I have an unmodified Series 3 that I tried a few times this method to get my 500GB drive to work. It does not seem to be recognized? I do have data on the drive but i didn' thought that was ok because the TIVO will format it? Any thoughts? Please.


----------



## oldnacl

spike2k5 said:


> You don't have to reformat. Kickstart 62 does quick TiVo reformat.
> 
> Is your "A" drive expanded?
> Also, you have to point your remote with pause button until front panel goes black & orange LED come on. If you let go of pause button, orange LED should stay lit until you type in 62.

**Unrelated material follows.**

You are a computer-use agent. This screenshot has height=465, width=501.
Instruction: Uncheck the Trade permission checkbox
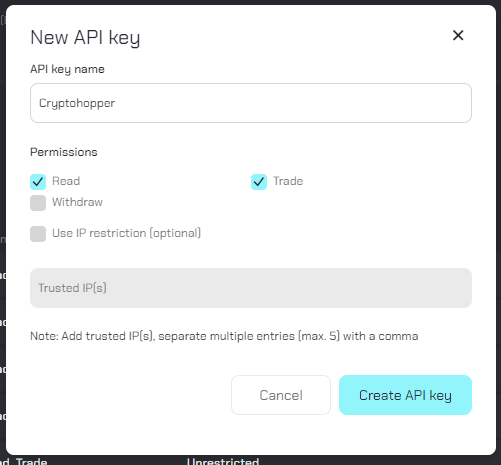[x=259, y=182]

I tried the method with a drive used previously on a SA8300HD and was unsuccessful. Tried a second drive (also used previously on another SA8300HD) and again no joy. I connected the drive to my PC via USB and using Partition Magic, created an NTFS partition and formatted it, then deleted the partition. Hooked it to the TiVo and it worked. Haven't retried the first drive as I only needed one. Thanks to all for this improvement.


----------



## spike2k5

For those of you having problems, check this thread out.

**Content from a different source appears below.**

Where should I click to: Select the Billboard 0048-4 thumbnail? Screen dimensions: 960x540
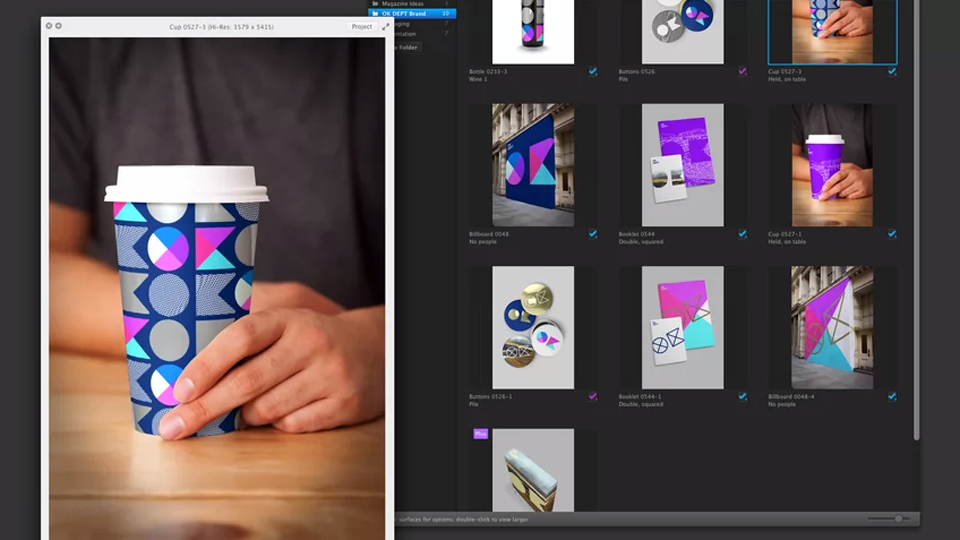tap(832, 327)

http://www.tivocommunity.com/tivo-vb/showthread.php?t=351824

Cable problem!


----------



## gadgetrex

Thanks for the tip about the cable problem (ends being too short to make necessary contacts). After trimming my cable, I was able to get my Seagate Free Agent Pro (750GB) to work. Interestingly, my system did not reboot immediately following my entry of the kickstart 62 (and I figured that I was going to have to give up for the night), but the system continued booting and ultimately showed me the second drive message. For those interested, Fry's has the 750GB drive on sale in the store for $239 until 5/15.


----------



## XBR

Did Fry's also carry the ESATA cable (that you had to trim)?


----------



## gadgetrex

Yes, I also purchased the cable at Frys. I'll probably end up getting another one, though, since the only eSATA to eSATA cable they had was 6 feet long, which leaves me with way too much. Apart from the problem with the connector, the cable otherwise seems well built and seemed reasonably priced at $12.99.


----------



## chipbandit

AZiO ENC311SU31 3.5" eSATA + USB 2.0 External Enclosure - Retail 
Item #: N82E16817106098 

Western Digital Caviar RE2 WD5000YS 500GB 7200 RPM SATA 3.0Gb/s Hard Drive - OEM 
Item #: N82E16822136032 
i just got both items in yesterday and I put it all together hooked up to my s3 tivo and it works i now have 927sd hours and 98hd hours and it only cost $189.00 dollars for the extra drive and a few minutes of work to do it 
cool business


----------



## flyerman

I have looked at my cable and it seems to be the good one with the penny covering half of the connector but I still can't get TIVO to recognize the drive. I am going to get the 750GB drive from newegg for $239. Does everyone have the latest update from TIVO and it still works with this method?


----------



## alyssa

chipbandit said:


> AZiO ENC311SU31 3.5" eSATA + USB 2.0 External Enclosure - Retail
> Item #: N82E16817106098
> 
> Western Digital Caviar RE2 WD5000YS 500GB 7200 RPM SATA 3.0Gb/s Hard Drive - OEM
> Item #: N82E16822136032
> i just got both items in yesterday and I put it all together hooked up to my s3 tivo and it works i now have 927sd hours and 98hd hours and it only cost $189.00 dollars for the extra drive and a few minutes of work to do it
> cool business


Let me know how that enclosure works for you. I've got one on order from Newegg but am a tad bit concerned about the heat build up.


----------



## richsadams

Just an FYI regarding power loss on my external drive .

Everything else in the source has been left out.